* _Task statement_
Your answer should be the lines below from the one holding "- Site Bugs (171, 2491)" through the one holding "- Knowledge Base (104, 2475)", copied exactly and with nothing else.

* _Extracted data_
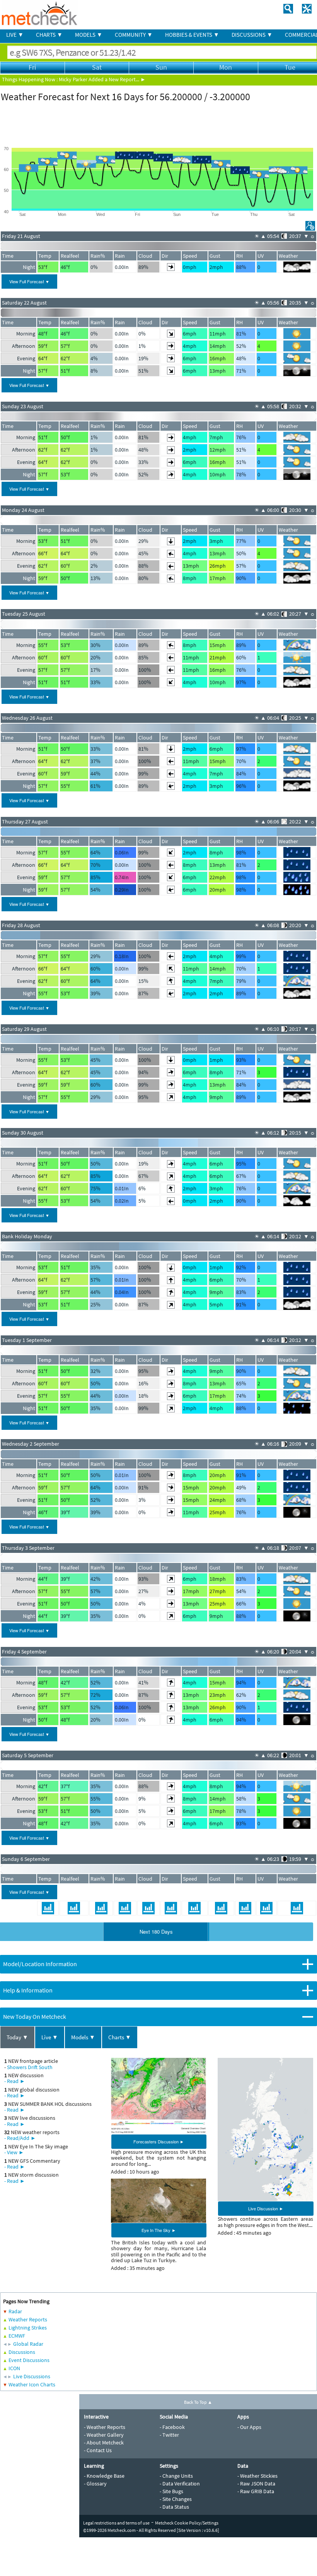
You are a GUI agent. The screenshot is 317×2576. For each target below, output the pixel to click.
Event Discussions (29, 2360)
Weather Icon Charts (32, 2384)
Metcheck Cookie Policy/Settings (186, 2523)
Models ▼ (83, 2037)
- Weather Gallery (104, 2434)
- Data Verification (180, 2483)
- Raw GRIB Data (255, 2491)
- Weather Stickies (257, 2475)
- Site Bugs (171, 2491)
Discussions (22, 2351)
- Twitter (169, 2434)
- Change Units (176, 2475)
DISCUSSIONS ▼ (252, 34)
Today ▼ (17, 2037)
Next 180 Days (156, 1931)
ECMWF (17, 2335)
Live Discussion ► (265, 2208)
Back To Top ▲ (198, 2402)
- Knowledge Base (104, 2475)
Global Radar (28, 2343)
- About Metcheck (104, 2442)
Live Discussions (31, 2376)
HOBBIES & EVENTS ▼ (192, 34)
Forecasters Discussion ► (158, 2141)
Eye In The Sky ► (158, 2230)
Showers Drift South (30, 2067)
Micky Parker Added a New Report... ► (102, 79)
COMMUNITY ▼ (134, 34)
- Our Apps (249, 2427)
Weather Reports (28, 2319)
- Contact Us (98, 2450)
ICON (14, 2368)
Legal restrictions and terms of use (116, 2523)
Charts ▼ (119, 2037)
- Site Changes (176, 2499)
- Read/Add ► (20, 2137)
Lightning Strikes (28, 2327)
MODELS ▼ (88, 34)
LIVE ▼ (15, 34)
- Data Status (174, 2506)
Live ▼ (49, 2037)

* _Result for this task_
- Site Bugs (171, 2491)
Discussions (22, 2351)
- Twitter (169, 2434)
- Change Units (176, 2475)
DISCUSSIONS ▼ (252, 34)
Today ▼ (17, 2037)
Next 180 Days (156, 1931)
ECMWF (17, 2335)
Live Discussion ► (265, 2208)
Back To Top ▲ (198, 2402)
- Knowledge Base (104, 2475)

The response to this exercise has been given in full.